Kick Out the Sports!
by Bob Cook
Bob Cook's weekly ruminations on sports appear Mondays in Flak.
If you watched the World Series on Fox, you probably noticed that its commercial breaks between the "Joe Millionaire 2" clip with the Eurobimbo singing, "And the best part is, he's ri-ich," and Ron Silver going into full Al Pacino hoo-hah mode screaming, "HIS FATHER! IS THE DISTRICT! ATTORNEY!" featured one of the years' oddest pharmaceutical ads.
The ad is for Levitra. A forty-something guy with distinguished gray hair and a still-cut body is working on his impeccable yard at his suburban estate. On his way to the shed to get his leaf blower or something, he comes upon a football. Apparently he hasn't picked it up for some time. He grabs the football and throws it toward a tire swing and misses the hole. But as the announcer starts talking more about Levitra, he starts flinging the pigskin dead center through the hole, throw after throw, upon which his wife, who appears to be at least 15 years younger, gives him a look like, "Come take me now, Dan Marino!"
The ad doesn't say what Levitra is, or specify the ailment it's intended to treat. Otherwise, it would feature a comical listing of side effects. (My favorite example of this is a commercial in which a pleasantly voiced female cyborg warns of "anal leakage" and "frequent bowel movements and the inability to control them.") Nonetheless, the symbolism in the Levitra ad clues you in: It's for the dreaded erectile dysfunction. Without Levitra, the guy doesn't play; even if he did, he couldn't hit the hole, if you catch my drift. With Levitra, he's playing and hitting the hole with more frequency than Gene Simmons. Really, the ball, if it had been sitting that long, should have been deflated, but maybe the folks at Levitra thought that was too over the top.
It used to be that if you watched or listened to sports, you got a lot of ads selling you the fantasy that, if you drank the right beer, you'd be swamped with chicks. Now the ads seem to go out of their way to tell sports fans they're losers.

* _Provided records_
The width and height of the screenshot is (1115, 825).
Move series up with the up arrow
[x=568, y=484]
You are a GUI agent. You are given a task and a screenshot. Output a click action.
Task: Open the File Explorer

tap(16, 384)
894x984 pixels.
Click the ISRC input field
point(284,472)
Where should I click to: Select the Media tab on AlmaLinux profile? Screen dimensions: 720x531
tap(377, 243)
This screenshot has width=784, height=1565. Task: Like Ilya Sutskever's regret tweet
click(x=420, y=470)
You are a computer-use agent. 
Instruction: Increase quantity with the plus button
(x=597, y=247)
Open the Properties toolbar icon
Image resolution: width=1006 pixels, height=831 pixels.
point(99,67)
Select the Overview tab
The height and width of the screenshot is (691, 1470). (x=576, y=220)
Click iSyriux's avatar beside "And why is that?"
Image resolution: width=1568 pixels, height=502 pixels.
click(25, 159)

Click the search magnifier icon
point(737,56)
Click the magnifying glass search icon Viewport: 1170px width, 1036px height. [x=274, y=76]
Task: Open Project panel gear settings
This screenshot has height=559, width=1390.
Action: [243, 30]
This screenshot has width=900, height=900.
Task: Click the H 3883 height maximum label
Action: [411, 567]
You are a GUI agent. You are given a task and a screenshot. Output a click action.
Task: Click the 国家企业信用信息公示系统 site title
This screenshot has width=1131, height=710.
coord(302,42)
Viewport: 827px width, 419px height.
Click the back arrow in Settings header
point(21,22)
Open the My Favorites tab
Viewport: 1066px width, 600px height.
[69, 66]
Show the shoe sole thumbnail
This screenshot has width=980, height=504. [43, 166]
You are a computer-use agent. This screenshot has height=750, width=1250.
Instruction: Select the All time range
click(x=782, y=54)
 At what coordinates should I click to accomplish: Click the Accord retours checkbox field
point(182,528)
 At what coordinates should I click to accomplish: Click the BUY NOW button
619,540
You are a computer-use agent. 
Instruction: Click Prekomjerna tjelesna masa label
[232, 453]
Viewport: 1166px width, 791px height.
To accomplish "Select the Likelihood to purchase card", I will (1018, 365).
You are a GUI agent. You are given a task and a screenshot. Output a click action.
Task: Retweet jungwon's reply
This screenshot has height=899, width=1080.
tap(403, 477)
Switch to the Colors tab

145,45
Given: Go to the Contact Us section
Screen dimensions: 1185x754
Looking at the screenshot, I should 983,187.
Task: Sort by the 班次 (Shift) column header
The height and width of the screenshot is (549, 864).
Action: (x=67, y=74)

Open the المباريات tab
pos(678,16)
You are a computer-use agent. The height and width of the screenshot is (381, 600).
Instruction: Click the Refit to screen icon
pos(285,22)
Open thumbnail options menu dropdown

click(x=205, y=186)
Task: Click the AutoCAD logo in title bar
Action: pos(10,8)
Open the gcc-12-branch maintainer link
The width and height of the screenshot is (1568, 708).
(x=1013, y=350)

* _What to do_
Please continue the sports column about the Levitra ad from the point where it stops.

* _Exercise response_
The Levitra ad is bad enough. But sports talk radio is even worse. Here's the ad rotation: quick weight-loss products, poor-eyesight therapies, balding cures, career assistance, credit counseling, Viagra and its alternatives and penile enhancement treatments. Apparently, the average sports talk radio listener is a fat, blind, bald, unemployed, broke guy who can't get it up. Even if he could, it'd be hard to locate.
Aging baby boomers are blamed for everything from killing shame to nominating a lame Paul Simon song for an Academy Award and turning lawn mowers into mini-SUVs, so let's blame them for these ads, too. Various surveys show baseball has the oldest fans, with a median age of 45. When you factor in baseball TV viewership, the median ages rises to 50. The Census Bureau says the nation's median age in 2000 was 35.3, the oldest ever, with 4 percent fewer 18-to-34-year-olds and 49 percent more 45-to-54-year-olds than 1990. This is not a crowd that believes that the right beer gets you the babes. Even if they're still physically capable, they do not want to party with the Coors-chuggin' Kid Rock and… and… TWINS!
The introduction of prescription penis pills, coinciding with the aging boomer population, has left us with images of middle-aged driver Mark Martin hitting NASCAR tracks in the Viagramobile and the Texas Rangers' Rafael Palmeiro hinting in advertisements that he doesn't need help to put pop in his bat, but he does need help to put pop in his pickle. Levitra, released after Viagra, paid big bucks to become the official "Men's Health" drug advertiser of the NFL.
Those ads feature a stunning image of manliness gone limp tough-guy Mike Ditka. The image is disturbing enough to give Bob Swerski another heart attack.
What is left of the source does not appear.